Inside, it’s fucking chaos. It probably would look like a mess to anyone else, but to me, it’s progress. Tools scattered, lumber stacked against the studs, sunlight pouring through where windows should be. Witt’s crouched near one of the outlets, a tangled mess of wires in his hands, muttering under his breath.

“I’m about five goddamn seconds from lighting this place on fire and walking away,” he says, yanking out a section of wire that just looks…wrong. “This whole setup’s ass-backwards. I don’t know who the hell wired this place the first time, but they either didn’t know what they were doing or they were high off their ass.”

Ridge looks up from the other side of the room, where he’s measuring for drywall. “Didn’t your cousin wire this place back in the day?”

Witt snorts, tossing the wire onto the floor. “Yeah, well, he’s an idiot. Remind me to never let family do anything important.”

I lean against the doorway, wiping my hands on a rag I find in my backpocket. “What’s the damage?”

Witt stands, stretches his back with a grunt. “I need about sixty feet of twelve-gauge, minimum. Whoever ran this before didn’t ground half the outlets, and the junction box is a goddamn joke. I can make it work, but it’s gonna take a couple days to rip the bad stuff out. You need to make a run to town—pick up wire, new outlets, and a breaker that won’t get someone fucking electrocuted to hell.”

“How bad is it if we don’t?”

“You like fires? Because that’s what we’re looking at if we half-ass this. I’m serious, Boone. If we’re doing this, we need to do it right.”

I nod, already pulling out my phone to add everything to the ever-growing list. “Alright. Text me what you need and I’ll go get it.”
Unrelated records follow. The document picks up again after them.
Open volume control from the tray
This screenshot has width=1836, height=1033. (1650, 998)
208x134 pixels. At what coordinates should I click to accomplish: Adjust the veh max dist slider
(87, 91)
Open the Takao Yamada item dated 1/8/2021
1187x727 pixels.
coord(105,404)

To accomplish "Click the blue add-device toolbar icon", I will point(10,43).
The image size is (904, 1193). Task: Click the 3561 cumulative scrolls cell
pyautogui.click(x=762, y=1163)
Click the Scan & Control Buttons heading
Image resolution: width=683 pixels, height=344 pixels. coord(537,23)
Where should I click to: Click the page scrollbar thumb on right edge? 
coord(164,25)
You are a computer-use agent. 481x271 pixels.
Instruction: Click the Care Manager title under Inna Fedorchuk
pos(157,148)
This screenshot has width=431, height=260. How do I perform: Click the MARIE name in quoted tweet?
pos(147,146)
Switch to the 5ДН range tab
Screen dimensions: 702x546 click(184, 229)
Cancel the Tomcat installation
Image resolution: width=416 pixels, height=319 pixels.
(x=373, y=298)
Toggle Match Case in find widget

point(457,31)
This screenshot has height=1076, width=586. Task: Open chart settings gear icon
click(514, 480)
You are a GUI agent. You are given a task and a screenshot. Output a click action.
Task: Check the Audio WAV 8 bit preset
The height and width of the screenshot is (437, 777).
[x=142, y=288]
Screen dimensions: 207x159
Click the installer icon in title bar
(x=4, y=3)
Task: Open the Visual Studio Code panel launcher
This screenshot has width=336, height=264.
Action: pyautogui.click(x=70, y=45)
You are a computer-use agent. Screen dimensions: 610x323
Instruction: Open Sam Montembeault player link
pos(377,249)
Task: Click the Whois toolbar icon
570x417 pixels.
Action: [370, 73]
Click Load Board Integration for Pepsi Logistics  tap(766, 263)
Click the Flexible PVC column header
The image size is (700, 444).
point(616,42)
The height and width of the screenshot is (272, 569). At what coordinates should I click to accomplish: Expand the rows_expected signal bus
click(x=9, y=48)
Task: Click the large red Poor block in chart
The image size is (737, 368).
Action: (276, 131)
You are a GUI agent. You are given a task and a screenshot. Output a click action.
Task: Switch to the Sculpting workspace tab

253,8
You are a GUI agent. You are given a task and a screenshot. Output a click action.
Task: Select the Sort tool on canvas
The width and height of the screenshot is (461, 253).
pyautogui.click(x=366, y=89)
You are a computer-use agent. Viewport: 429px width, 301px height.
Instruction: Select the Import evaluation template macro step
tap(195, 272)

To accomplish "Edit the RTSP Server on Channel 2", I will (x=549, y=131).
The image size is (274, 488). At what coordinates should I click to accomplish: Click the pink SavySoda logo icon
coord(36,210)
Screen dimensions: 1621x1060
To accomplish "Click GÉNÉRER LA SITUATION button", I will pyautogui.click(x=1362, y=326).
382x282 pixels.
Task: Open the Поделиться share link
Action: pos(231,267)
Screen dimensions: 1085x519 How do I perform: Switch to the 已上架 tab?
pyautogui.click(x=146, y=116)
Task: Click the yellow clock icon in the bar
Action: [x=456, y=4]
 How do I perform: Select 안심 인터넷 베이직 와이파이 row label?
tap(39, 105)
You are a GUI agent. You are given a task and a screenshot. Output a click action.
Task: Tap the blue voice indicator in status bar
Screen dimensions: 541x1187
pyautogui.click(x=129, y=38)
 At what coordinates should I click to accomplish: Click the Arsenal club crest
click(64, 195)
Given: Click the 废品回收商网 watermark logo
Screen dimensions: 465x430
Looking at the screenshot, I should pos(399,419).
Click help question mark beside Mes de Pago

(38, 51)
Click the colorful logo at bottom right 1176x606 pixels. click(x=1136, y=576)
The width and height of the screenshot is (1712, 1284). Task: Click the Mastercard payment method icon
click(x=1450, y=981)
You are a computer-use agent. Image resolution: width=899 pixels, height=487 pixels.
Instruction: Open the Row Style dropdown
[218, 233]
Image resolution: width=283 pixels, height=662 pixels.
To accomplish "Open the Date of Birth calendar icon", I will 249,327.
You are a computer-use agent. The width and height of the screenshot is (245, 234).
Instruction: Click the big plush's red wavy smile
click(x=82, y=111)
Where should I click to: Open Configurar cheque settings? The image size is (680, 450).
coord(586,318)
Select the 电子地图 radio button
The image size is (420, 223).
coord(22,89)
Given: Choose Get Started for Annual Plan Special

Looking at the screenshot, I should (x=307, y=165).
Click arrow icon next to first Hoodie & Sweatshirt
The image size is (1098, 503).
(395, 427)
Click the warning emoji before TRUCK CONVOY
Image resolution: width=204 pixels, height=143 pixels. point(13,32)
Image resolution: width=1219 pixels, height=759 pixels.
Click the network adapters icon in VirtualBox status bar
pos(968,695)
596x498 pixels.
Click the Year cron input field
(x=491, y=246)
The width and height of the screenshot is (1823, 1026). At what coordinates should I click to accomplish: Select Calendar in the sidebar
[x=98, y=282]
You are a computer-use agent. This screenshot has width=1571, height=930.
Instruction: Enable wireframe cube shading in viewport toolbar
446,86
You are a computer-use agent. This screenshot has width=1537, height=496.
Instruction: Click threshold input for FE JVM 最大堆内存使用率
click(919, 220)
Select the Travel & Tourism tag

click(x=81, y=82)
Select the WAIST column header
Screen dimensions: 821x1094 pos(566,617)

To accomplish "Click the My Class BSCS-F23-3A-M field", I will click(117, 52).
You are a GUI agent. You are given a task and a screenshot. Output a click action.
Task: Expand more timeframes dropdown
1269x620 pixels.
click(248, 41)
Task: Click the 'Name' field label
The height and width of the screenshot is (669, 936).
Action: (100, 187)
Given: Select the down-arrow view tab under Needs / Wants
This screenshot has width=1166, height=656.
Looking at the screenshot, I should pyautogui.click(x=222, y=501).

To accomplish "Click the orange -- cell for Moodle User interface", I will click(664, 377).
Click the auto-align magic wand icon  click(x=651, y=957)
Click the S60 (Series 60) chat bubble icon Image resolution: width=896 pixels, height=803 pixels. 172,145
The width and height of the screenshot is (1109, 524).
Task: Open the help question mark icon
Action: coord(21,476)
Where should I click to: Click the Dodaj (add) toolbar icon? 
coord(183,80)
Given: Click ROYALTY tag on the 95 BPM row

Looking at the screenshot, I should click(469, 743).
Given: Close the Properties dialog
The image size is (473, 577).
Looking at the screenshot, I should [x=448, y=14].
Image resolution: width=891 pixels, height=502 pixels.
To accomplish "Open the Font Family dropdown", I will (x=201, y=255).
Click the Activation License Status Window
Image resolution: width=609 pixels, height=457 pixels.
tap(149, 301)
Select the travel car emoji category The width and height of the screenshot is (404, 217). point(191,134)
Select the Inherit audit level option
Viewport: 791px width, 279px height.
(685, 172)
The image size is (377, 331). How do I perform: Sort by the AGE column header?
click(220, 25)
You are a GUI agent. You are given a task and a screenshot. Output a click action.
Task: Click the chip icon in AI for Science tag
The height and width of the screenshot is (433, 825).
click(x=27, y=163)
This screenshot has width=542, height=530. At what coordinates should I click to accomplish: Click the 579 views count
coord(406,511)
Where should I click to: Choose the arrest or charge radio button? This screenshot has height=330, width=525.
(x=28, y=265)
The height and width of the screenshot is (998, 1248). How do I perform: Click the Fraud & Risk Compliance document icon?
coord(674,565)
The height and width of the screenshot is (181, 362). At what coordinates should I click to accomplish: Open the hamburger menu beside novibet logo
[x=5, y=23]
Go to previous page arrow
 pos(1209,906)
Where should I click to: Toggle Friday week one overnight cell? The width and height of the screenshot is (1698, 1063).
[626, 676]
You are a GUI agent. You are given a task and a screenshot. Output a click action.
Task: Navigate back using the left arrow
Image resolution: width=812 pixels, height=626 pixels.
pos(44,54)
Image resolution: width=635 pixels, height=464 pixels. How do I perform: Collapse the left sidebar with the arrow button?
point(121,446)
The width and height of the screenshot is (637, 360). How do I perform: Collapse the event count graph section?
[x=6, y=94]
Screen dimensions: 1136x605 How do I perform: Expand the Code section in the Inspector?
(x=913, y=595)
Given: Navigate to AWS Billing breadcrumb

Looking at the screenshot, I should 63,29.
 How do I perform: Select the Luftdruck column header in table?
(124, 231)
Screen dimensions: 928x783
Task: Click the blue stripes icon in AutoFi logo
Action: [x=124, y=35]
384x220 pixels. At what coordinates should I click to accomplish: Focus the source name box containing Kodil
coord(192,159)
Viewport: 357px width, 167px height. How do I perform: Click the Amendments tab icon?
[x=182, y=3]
Witt crouches again, tools clattering around him as he pries out another section. “Will do. In the meantime, I’m gonna swear at this thing until it learns to show me some goddamn respect.”

Duke walks in just then, chewing on a protein bar. “If you win that fight, let me know. I got fifty bucks on the wiring.”

Witt doesn’t look up. “Cocksucker.”

“I’m heading into town,” I say, pulling my keys from my pocket. “I’ll grab whatever you need. I’ll pick up lunch while I’m at it, so text me what you want. Or don’t, and I’ll bring whatever sounds good to me.”

Witt squints at the mess in front of him, sweat already beading at his hairline. “Don’t get me no goddamn salad now, Boone.”

“No promises. Try not to electrocute yourself while I’m gone.”

He waves me off, already lost in the wiring again, muttering something under his breath that sounds vaguely threatening.